Patients with complex health care needs (PCHCN), who place a heavy burden on health care resources, typically include individuals with multiple chronic conditions (multimorbidity). 4 For example, a previous study found that elderly patients labelled as PCHCN suffer from >4 diseases on average. 5
Targeting the needs of PCHCN by designing tailored health care models capable of improving these patients' health outcomes while reducing related costs is therefore an important policy priority. 6
One strategy could be to optimize the case-finding process by developing tools such as a risk score to prioritize enrollment in case management programs. 7 Such programs can provide intensive and personally tailored care to those PCHCN who are at greatest risk of hospital admissions and who are responsible for the highest costs. 8
An incremental second strategy would be to identify the subgroup of patients who are more likely to benefit from a case management (CM) intervention. For example, a systematic review revealed that adopting CM in the subgroup of heart failure PCHCN produced a greater reduction in unplanned hospital admissions and length of hospital stay compared to patients with other chronic diseases. 9 Similarly, a study found that a CM intervention improved outcomes of patients with chronic heart failure and decreased readmissions and length of hospital stay. 10 Moreover, another strategy to further increase the effectiveness of CM interventions is the adoption of “impactibility models” that identify the subgroup of patients in a cohort of PCHCN patients at higher risk of events that could potentially be prevented by CM interventions. 7
This allows one to redesign primary care using the framework suggested by Porter to sustain and improve primary care practice. This framework specifies that primary care should be organized around subgroups of patients with similar comorbidities and therefore similar needs and that team-based services should be provided to each patient subgroup over the full care cycle. 11 As an example, a previous study pointed out that the presence of morbidities like chronic kidney disease, chronic obstructive pulmonary disease (COPD), or asthma in heart failure PCHCN was strongly associated with a greater demand for hospital services measured as “at least one hospital admission” and “at least one preventable admission.” 12
Thus, the aim of the present study is to create an impactibility model that uses the ACG System 13 to identify homogeneous clinical subgroups of heart failure patients with high risk of an adverse health outcome. This method will allow policy makers to more efficiently target and prioritize services for the highest risk PCHCN in the context of limited health care resources. In the study, the research team chose to prioritize based on morbidity variables, defining the pathologies that best predict adverse outcomes in this cohort. The 2 adverse health care events on which the team focused are at least 1 hospitalization and at least 1 preventable hospital admission in a year.
Methods
Context
The Italian National Health System (NHS) is a public service financed mainly by general taxation. It is grounded in values of universality, free access, freedom of choice, pluralism in provision, and equity. Regional authorities plan and organize health care facilities and activities through their regional health departments in accordance with a national health plan designed to assure equitable provision of comprehensive care throughout the country. Regional authorities coordinate and control local health units (LHUs), each of which is a separate geographically-based public company delivering public health, promotion, community health services, primary care, and hospital care, either with their own facilities and personnel or through outside contractors. The Veneto Regional Health Service had 21 such LHUs serving a population of about 5 million.

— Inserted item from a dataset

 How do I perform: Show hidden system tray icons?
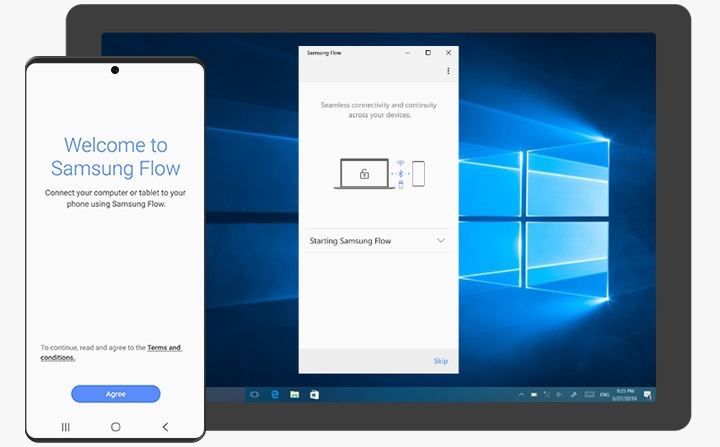521,395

The LHU involved in the present study was the Azienda ex-ULSS4-Veneto, which serves a population of about 190,000 in the province of Vicenza, in northeastern Italy.
The ACG (adjusted clinical groups) system: identification of subjects
The ACG System is a method of population risk stratification that is used internationally to characterize multimorbidity on the strength of routinely collected administrative data that are gathered together using record linkage. 13 This tool has been implemented in the Veneto Region since 2012. 14
Starting from individual-level diagnoses and based on clinical judgement of likelihood (persistence or recurrence over time, demand for specialist services, hospitalization, disability or decline in quality of life, and expected need for and use of diagnostic or therapeutic procedures), it is then adjusted for age and sex to create 93 mutually-exclusive combinations of conditions (ACGs) that represent clinically logical categories of patients expected to require similar types and levels of health care resources.

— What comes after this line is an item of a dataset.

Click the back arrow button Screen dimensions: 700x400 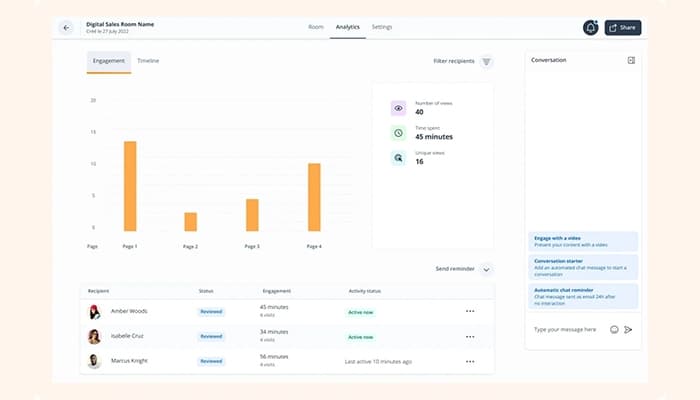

Based on their health care resource usage, the ACG System automatically collapses the different ACG categories into 6 Resource Utilization Bands (RUBs), from 0 (nonuser or invalid diagnosis) to 5 (very high morbidity). For the purposes of the present study, only people older than age 65 years in 2012, with a diagnosis of heart failure, residing in the area served by the Azienda ULSS4-Veneto LHU, and characterized as PCHCN corresponding to RUBS 4 and 5 (respectively high morbidity and very high morbidity) were included.
The ACG system: identification of morbidities
The diagnosis of heart failure and other chronic diseases were established using the EDC (Expanded Diagnosis Clusters), which coincides with clinical diagnoses the ACG System assigns to single patients by combining different information flows. To improve sensitivity of the model, patients with chronic conditions also were identified by means of the information available from the Pharmacy (RX)-based Morbidity Markers (Groups), Rx-MGs, and the clinical criteria used to assign medications to morbidity groups. The Rx-MGs provide further methods to describe the unique morbidity profile of a population and form the basis of the pharmacy-based predictive models. 13
The selection and definition of comorbidities to be included is inevitably subjective to some degree and depends strictly on available data. This study focused on a subset of conditions including: cancer, ischemic heart disease, atrial fibrillation, cerebrovascular disease, Alzheimer's disease, depression, asthma/bronchitis, diabetes, COPD, osteoporosis, hypothyroidism, and chronic renal disease. In particular, cases of neoplastic disease, Alzheimer's disease, atrial fibrillation, and cerebrovascular disease were only available from EDC codes.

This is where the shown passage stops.